INSTRUKCJA WYKONANIA - Przepisz dosłownie wiersze pozycji, zaczynając od wiersza zawierającego „Save the vital” i kończąc na ostatnim wierszu pozycji, oba krańce włącznie.

POZYCJE DO WYKORZYSTANIA -
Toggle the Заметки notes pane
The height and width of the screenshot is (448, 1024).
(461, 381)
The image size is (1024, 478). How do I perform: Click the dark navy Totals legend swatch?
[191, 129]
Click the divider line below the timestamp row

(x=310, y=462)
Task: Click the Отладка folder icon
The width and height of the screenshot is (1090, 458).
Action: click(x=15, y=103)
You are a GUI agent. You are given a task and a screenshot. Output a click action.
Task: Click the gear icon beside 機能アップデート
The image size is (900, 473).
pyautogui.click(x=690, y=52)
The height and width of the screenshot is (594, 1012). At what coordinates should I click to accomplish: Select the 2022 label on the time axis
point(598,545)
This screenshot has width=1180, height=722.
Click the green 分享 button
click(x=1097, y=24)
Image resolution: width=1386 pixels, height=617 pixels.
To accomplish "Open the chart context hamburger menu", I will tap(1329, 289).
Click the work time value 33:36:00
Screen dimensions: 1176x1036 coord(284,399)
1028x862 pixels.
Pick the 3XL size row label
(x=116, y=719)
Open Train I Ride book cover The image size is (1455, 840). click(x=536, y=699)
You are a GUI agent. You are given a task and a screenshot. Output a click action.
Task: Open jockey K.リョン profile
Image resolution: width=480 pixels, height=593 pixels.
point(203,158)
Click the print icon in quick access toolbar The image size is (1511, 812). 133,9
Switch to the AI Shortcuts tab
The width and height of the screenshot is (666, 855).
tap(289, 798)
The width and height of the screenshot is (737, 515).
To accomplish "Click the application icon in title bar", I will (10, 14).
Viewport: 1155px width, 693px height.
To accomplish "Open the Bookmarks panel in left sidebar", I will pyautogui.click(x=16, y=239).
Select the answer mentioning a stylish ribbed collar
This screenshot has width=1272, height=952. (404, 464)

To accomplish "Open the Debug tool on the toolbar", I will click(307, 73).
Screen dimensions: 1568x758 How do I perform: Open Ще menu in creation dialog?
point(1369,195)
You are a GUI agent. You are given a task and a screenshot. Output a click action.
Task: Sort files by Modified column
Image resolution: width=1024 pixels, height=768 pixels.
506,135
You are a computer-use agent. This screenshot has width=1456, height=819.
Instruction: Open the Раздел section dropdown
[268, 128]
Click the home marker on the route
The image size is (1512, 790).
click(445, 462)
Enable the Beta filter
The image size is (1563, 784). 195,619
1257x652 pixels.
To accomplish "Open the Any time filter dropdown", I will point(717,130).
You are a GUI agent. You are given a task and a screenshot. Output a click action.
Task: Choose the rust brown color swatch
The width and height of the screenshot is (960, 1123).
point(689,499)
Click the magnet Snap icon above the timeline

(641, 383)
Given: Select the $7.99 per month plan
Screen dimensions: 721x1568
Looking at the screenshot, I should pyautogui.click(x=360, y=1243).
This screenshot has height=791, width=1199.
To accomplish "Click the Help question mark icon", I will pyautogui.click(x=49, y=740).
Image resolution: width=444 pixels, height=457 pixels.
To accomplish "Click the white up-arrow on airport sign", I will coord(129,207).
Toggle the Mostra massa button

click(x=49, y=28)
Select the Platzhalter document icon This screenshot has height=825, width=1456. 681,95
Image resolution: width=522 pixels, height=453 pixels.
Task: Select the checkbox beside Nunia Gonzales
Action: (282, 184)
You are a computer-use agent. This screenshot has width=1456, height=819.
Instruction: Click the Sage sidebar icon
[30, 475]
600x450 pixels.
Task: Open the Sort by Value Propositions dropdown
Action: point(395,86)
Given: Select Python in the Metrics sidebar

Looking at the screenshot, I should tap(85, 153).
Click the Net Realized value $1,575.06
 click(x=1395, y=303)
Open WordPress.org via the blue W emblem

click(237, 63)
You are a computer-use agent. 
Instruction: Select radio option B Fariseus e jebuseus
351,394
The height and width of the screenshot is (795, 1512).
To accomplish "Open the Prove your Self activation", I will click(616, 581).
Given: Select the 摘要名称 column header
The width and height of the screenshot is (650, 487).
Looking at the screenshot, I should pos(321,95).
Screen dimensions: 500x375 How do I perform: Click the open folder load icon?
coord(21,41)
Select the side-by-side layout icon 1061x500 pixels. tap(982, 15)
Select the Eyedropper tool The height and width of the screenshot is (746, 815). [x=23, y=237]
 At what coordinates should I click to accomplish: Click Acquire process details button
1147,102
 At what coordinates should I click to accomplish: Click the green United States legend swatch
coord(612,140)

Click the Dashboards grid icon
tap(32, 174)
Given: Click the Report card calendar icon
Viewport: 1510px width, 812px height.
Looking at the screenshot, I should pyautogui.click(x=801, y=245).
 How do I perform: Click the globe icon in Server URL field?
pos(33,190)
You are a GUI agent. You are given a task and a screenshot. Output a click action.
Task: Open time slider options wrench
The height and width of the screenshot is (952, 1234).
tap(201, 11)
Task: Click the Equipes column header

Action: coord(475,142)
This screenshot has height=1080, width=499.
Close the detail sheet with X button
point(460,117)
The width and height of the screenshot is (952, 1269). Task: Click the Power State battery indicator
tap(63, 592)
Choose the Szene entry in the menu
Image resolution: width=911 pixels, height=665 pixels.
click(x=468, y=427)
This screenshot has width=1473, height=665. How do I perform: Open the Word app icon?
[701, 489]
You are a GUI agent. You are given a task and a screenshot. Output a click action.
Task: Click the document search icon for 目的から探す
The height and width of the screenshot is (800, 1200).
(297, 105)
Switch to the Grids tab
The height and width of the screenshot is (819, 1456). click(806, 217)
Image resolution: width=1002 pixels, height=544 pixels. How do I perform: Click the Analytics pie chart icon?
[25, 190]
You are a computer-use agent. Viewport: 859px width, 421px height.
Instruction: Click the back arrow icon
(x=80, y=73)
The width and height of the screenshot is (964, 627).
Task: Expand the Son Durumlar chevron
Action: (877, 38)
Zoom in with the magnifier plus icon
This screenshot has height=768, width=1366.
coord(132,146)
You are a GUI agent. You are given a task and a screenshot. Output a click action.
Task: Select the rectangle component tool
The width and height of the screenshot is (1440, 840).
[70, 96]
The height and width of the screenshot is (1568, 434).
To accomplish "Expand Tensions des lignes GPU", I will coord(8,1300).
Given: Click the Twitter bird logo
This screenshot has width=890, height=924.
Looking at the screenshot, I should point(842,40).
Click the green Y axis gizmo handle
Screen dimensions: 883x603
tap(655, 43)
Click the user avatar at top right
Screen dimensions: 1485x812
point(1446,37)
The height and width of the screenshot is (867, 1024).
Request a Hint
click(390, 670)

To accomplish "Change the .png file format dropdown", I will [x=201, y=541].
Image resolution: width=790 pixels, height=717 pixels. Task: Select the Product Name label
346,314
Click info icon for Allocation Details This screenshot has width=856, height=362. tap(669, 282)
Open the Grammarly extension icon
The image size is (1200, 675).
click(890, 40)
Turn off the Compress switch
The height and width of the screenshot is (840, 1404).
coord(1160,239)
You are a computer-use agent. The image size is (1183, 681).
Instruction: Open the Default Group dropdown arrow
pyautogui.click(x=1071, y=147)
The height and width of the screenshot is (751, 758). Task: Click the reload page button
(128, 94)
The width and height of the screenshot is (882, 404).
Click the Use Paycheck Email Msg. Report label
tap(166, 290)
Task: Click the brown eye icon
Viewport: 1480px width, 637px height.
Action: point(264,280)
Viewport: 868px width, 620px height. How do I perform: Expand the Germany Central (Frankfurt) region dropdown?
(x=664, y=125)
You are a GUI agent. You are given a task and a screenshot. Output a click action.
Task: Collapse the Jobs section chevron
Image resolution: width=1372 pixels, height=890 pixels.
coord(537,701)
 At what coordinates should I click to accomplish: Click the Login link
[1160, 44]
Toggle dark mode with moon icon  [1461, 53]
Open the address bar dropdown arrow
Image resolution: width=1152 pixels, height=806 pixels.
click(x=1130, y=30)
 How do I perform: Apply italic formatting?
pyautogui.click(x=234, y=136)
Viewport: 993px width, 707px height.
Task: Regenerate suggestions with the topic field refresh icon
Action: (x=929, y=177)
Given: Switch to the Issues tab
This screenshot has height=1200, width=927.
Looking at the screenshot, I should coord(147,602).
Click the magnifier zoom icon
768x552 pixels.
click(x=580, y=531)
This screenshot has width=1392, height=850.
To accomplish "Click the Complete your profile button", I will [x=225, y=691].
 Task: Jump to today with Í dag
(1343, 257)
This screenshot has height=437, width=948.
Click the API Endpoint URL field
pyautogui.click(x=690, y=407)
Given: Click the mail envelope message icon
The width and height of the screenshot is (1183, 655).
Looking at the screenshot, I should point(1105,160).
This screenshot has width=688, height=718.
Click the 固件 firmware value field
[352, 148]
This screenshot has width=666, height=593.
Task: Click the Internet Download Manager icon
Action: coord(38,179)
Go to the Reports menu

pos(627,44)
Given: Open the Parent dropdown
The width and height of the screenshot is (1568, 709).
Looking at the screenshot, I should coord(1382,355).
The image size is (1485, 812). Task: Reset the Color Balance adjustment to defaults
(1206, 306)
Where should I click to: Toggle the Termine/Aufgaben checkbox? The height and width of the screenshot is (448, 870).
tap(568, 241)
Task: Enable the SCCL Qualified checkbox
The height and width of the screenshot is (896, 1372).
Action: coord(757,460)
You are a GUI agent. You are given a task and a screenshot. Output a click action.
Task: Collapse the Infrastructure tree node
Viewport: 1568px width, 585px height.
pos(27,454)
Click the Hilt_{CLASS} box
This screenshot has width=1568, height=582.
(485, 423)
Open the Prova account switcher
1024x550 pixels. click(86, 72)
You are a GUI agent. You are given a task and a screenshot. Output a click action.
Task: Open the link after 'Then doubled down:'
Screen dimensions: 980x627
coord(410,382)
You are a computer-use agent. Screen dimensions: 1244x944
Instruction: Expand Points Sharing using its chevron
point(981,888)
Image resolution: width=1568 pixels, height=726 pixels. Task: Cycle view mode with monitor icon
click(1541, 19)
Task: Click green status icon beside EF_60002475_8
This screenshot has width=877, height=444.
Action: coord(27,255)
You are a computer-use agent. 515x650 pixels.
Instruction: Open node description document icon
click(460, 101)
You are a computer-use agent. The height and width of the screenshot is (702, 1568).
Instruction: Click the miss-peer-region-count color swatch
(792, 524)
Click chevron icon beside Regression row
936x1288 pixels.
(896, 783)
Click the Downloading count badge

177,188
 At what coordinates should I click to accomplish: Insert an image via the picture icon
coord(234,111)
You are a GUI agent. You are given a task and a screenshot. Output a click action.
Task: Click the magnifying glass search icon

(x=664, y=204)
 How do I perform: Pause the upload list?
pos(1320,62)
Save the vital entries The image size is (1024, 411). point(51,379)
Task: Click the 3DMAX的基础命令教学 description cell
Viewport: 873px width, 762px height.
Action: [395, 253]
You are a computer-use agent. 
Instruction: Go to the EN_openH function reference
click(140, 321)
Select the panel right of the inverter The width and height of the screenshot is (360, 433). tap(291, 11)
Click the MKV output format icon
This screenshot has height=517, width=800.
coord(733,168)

ROZWIĄZANIE ZADANIA -
Save the vital entries The image size is (1024, 411). point(51,379)
Task: Click the 3DMAX的基础命令教学 description cell
Viewport: 873px width, 762px height.
Action: [395, 253]
You are a computer-use agent. 
Instruction: Go to the EN_openH function reference
click(140, 321)
Select the panel right of the inverter The width and height of the screenshot is (360, 433). tap(291, 11)
Click the MKV output format icon
This screenshot has height=517, width=800.
coord(733,168)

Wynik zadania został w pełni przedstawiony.